The Phi Beta Sigma Fraternity Incorporated present UCF’s Type 1 diabetes Group with a $250 donation. The fraternity held their fifth Braveheart Juvenile Diabetes Awareness Dinner in the Live Oak Ballroom Tuesday evening. Photo by Bethanie Derice.

What started as a dinner to honor a fallen brother turned into a larger discussion about diabetes in juveniles.

The Iota Rho chapter of the Phi Beta Sigma Fraternity Incorporated at UCF hosted its fifth Juvenile Diabetes Awareness Dinner in the Live Oak Ballroom Tuesday evening.

The event included several performances and speakers from different organizations:

• Miles Yates, UCF marketing and finance senior who performed a spoken word piece
• Martin Bernstine, non-profit executive with the Juvenile Diabetes Research Foundation, or JDRF
• Catalina Hincapie and Chris Clifford, president and vice-president of the Type 1 at UCF group
• UCF Gospel and Cultural Choir, gospel music group who performed opening and closing pieces

Dinner was also served assembly-line style as an intermission for the event.

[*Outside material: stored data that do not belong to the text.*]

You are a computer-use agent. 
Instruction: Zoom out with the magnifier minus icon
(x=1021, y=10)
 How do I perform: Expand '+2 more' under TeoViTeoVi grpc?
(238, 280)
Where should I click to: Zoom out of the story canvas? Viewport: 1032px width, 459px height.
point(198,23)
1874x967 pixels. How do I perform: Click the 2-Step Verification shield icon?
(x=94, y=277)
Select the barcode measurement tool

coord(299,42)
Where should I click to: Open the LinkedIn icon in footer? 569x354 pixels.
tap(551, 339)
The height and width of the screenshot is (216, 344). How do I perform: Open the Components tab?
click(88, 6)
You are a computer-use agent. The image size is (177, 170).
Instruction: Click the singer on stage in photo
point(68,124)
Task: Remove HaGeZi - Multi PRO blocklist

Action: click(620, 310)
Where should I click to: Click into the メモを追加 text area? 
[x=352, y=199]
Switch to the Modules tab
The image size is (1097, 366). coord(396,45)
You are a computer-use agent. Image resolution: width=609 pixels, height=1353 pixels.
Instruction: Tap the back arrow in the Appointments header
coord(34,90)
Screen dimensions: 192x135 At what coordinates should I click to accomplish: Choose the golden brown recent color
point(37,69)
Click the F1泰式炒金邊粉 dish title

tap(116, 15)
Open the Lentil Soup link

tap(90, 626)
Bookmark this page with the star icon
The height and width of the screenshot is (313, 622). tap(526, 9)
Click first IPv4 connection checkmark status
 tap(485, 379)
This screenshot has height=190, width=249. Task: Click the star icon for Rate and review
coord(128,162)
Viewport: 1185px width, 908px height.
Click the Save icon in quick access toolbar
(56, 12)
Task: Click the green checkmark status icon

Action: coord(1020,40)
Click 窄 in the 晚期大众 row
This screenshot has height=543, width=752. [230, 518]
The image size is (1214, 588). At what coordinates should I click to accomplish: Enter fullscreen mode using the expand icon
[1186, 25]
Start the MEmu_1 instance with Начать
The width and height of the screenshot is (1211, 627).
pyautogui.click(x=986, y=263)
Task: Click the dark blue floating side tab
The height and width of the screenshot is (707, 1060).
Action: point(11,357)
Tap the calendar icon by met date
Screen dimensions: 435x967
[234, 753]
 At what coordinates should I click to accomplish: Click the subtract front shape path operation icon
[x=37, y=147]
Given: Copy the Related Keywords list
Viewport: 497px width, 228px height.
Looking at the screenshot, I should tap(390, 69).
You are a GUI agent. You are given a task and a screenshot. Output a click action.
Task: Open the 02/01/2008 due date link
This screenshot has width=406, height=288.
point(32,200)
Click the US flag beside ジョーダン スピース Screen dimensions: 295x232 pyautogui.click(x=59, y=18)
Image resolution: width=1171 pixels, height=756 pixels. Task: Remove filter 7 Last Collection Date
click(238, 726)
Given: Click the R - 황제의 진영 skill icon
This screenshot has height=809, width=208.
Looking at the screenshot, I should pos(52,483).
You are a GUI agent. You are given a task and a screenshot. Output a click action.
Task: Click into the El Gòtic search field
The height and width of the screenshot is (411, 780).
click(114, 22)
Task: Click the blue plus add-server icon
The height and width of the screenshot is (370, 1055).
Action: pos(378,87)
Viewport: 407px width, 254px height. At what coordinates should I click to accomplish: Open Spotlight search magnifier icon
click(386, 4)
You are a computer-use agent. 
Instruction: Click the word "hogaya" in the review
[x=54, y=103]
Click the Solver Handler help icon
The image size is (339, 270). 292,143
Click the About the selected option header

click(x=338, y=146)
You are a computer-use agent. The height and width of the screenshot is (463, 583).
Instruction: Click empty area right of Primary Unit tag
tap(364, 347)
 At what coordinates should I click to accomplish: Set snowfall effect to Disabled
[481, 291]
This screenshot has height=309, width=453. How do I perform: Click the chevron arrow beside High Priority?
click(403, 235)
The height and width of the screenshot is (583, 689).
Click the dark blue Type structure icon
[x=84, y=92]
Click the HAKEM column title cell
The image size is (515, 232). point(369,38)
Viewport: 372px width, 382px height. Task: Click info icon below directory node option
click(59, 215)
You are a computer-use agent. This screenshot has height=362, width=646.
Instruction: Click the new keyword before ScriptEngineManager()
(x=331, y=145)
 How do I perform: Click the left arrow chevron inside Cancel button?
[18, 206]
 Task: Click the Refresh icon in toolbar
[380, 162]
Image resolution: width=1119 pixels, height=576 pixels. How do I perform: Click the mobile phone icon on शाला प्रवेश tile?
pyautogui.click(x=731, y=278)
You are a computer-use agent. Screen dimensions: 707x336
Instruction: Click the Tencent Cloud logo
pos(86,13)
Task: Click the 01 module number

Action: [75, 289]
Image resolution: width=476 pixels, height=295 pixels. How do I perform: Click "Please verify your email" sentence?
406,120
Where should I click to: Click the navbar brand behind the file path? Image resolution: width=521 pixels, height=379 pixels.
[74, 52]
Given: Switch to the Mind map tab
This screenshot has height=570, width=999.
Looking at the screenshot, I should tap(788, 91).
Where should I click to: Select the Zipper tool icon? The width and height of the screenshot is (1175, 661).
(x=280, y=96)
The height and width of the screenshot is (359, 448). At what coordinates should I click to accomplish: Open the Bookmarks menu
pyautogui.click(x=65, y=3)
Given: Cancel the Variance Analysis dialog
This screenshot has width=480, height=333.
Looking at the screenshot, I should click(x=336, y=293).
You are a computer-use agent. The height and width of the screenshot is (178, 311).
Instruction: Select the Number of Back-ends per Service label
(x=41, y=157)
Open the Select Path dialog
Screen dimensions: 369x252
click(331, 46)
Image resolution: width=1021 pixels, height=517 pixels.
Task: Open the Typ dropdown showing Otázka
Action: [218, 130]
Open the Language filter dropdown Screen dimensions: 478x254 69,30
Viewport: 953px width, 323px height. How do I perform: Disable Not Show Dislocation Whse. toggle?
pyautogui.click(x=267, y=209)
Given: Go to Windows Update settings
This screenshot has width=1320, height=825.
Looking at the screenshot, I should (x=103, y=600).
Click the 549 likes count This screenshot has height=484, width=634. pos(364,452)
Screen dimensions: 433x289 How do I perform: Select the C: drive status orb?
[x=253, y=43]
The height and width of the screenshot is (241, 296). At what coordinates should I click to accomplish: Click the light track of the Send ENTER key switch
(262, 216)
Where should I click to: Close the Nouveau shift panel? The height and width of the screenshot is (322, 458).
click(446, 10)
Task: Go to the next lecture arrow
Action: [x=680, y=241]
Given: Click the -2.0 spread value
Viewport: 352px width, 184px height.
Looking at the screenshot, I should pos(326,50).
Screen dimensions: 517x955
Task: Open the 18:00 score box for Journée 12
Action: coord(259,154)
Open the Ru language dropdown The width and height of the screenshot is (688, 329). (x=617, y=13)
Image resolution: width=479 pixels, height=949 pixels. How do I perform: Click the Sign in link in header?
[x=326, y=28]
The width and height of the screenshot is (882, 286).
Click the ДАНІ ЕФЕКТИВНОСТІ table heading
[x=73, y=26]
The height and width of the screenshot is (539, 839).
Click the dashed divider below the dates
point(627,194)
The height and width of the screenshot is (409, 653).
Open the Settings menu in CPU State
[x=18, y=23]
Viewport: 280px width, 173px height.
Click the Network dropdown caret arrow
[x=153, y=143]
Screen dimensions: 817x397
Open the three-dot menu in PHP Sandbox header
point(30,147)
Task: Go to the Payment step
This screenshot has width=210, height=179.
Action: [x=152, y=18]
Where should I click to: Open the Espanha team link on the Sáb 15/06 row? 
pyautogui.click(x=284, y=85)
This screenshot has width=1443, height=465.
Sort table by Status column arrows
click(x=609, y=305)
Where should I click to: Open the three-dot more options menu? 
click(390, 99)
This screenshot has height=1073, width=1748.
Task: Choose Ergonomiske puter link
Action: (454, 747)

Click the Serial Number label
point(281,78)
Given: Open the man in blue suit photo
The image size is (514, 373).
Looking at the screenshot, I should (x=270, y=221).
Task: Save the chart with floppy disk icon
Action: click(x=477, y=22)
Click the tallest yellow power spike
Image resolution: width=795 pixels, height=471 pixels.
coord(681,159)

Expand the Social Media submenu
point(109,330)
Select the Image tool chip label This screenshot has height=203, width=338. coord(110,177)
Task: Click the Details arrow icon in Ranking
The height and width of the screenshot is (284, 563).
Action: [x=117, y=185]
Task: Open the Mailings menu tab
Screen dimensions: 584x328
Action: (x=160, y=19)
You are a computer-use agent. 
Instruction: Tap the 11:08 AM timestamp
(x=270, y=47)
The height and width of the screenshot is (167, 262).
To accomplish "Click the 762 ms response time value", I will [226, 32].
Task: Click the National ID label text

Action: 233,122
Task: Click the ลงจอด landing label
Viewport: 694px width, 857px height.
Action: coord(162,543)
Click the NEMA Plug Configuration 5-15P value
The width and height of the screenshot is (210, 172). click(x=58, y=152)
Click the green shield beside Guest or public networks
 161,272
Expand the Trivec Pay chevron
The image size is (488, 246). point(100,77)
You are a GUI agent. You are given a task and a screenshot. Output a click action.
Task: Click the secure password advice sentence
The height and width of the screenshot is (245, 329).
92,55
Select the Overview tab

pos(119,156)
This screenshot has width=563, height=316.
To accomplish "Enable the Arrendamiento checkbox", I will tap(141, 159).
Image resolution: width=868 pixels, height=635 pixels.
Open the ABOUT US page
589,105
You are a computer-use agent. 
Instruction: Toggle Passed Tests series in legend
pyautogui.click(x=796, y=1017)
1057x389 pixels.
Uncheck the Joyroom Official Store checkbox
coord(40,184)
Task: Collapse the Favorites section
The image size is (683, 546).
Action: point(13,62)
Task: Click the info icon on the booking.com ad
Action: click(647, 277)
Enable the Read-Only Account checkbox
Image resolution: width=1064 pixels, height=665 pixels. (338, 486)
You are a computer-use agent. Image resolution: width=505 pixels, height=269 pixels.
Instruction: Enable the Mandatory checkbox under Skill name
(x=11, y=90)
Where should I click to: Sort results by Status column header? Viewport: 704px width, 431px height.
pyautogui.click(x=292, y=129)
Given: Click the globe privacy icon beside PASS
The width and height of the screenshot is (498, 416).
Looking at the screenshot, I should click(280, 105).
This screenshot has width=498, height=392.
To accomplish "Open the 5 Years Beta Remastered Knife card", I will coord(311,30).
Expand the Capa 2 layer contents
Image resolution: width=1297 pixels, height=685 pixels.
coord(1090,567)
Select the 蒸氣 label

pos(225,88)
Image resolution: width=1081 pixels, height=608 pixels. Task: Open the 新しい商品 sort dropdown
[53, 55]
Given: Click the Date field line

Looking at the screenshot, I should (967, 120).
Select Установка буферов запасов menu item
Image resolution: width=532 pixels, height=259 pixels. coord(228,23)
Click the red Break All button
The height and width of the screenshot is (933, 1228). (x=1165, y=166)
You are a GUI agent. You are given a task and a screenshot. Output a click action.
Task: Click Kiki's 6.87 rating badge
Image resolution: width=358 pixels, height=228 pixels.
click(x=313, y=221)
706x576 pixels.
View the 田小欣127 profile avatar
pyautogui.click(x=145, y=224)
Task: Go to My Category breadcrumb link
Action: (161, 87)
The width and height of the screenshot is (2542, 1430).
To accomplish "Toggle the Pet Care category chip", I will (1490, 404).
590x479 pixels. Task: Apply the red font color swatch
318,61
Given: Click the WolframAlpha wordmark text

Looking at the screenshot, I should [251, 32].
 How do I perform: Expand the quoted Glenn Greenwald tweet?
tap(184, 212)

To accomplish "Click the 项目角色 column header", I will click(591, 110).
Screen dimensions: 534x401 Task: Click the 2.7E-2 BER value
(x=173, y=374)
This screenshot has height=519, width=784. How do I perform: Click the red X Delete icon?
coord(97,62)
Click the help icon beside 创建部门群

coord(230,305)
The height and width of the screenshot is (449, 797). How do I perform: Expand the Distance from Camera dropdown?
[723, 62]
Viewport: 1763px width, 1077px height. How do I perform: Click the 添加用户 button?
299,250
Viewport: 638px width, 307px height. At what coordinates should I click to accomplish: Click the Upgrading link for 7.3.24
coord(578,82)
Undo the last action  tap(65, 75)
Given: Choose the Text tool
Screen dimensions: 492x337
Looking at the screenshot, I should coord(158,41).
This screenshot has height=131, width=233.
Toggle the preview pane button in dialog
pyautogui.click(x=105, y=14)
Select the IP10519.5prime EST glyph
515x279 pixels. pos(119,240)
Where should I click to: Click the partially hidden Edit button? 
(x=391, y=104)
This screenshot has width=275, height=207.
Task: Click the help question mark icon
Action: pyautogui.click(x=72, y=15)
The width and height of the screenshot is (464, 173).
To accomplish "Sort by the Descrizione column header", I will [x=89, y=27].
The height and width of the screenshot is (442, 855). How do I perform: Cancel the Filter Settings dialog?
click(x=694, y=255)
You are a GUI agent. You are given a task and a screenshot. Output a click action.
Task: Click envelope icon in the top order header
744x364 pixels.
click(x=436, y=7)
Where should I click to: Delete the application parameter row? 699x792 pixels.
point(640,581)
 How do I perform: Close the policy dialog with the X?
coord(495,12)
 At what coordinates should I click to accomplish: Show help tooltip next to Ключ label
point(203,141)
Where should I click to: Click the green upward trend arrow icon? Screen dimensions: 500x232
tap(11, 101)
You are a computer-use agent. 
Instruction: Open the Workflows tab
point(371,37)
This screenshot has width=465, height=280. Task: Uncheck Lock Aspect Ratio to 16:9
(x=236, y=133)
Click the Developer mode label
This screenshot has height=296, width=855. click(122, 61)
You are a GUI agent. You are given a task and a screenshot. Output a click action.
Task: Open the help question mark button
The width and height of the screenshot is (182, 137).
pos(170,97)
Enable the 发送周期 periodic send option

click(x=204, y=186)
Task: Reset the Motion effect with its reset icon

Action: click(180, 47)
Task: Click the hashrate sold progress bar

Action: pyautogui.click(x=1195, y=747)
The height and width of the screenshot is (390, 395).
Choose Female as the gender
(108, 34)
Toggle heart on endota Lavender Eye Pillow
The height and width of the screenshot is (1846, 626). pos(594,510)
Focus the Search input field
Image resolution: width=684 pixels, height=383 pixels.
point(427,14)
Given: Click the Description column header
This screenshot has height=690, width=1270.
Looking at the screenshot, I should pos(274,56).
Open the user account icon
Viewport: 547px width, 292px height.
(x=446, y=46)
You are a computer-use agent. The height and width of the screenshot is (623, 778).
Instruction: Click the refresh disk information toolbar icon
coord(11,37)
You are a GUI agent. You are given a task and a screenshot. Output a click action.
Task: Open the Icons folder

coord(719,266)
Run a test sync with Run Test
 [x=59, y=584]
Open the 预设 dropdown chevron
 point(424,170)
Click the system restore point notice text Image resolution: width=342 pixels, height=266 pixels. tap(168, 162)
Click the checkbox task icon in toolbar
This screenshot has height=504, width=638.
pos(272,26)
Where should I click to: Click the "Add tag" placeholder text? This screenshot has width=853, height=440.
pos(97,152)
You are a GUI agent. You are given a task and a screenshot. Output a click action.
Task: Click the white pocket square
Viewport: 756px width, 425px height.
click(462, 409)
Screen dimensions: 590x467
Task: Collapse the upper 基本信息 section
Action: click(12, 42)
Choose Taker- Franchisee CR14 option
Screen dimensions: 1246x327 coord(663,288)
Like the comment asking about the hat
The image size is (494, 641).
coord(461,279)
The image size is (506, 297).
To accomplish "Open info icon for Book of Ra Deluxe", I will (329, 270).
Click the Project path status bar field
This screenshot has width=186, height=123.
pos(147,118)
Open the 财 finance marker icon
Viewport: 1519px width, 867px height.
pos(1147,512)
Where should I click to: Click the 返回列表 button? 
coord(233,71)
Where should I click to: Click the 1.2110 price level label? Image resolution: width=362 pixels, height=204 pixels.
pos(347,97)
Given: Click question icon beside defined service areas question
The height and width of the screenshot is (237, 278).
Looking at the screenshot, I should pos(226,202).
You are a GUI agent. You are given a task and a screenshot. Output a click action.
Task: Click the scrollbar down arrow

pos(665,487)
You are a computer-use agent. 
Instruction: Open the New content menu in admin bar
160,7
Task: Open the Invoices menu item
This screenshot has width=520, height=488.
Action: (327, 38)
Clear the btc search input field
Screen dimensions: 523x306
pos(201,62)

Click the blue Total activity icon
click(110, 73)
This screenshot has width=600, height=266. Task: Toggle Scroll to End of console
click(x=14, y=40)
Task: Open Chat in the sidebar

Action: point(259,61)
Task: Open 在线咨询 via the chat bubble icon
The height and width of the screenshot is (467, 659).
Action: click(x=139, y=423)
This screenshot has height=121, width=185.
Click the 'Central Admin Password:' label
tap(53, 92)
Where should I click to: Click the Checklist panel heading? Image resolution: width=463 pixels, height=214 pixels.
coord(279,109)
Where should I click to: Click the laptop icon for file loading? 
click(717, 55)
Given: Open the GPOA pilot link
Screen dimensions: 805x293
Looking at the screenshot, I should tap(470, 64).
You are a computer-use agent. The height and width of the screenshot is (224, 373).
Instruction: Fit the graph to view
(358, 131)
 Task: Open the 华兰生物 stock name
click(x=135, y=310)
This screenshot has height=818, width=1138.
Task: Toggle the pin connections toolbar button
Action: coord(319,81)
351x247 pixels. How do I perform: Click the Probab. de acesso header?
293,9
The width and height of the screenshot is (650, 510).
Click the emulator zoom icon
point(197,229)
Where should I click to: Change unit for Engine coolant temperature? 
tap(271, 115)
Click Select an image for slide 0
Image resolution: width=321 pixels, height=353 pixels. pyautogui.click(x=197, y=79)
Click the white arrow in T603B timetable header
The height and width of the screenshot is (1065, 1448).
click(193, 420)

The dinner was started in 2012 to honor the fraternity’s fallen brother, Anwar “Braveheart” Rashid, who passed away from Type 1 diabetes in 2011.

Type 1 diabetes is a disease that can unexpectedly affect adults and children, according to the JDRF website. The immune system of people with the disease will attack healthy cells thinking that their foreign.

Although the event was supposed to be an annual one, it was halted in 2016 because of funding cuts by the agencies the fraternity partnered with and the high price costs for event venues, according to Nick Wise, the chapter’s president and organizer of the event.

Wise says that as the years went by, students that came to UCF after Rashid’s death didn’t know who he was and that the event needed to be transformed into something more than just honoring their brother.

“We wanted to make it more of an awareness event where we could warn people about the signs and symptoms of Type 1 diabetes,” Wise said.

The symptoms of Type 1 diabetes come from the JDRF website and include:
• Frequent urination
• Increased thirst
• Dry mouth
• Itchy or dry skin
• Increased appetite
• Unexplained weight loss
• Yeast infections

Unfortunately, there is no cure for Type 1 diabetes however, Bernstine says his foundation is working hard to analyze the research that they do and work towards that cure.

“To cure Type 1 diabetes, it’s going to take a village,” Bernstine said. “We want to keep people happy and healthy until we find a cure and that day will come.”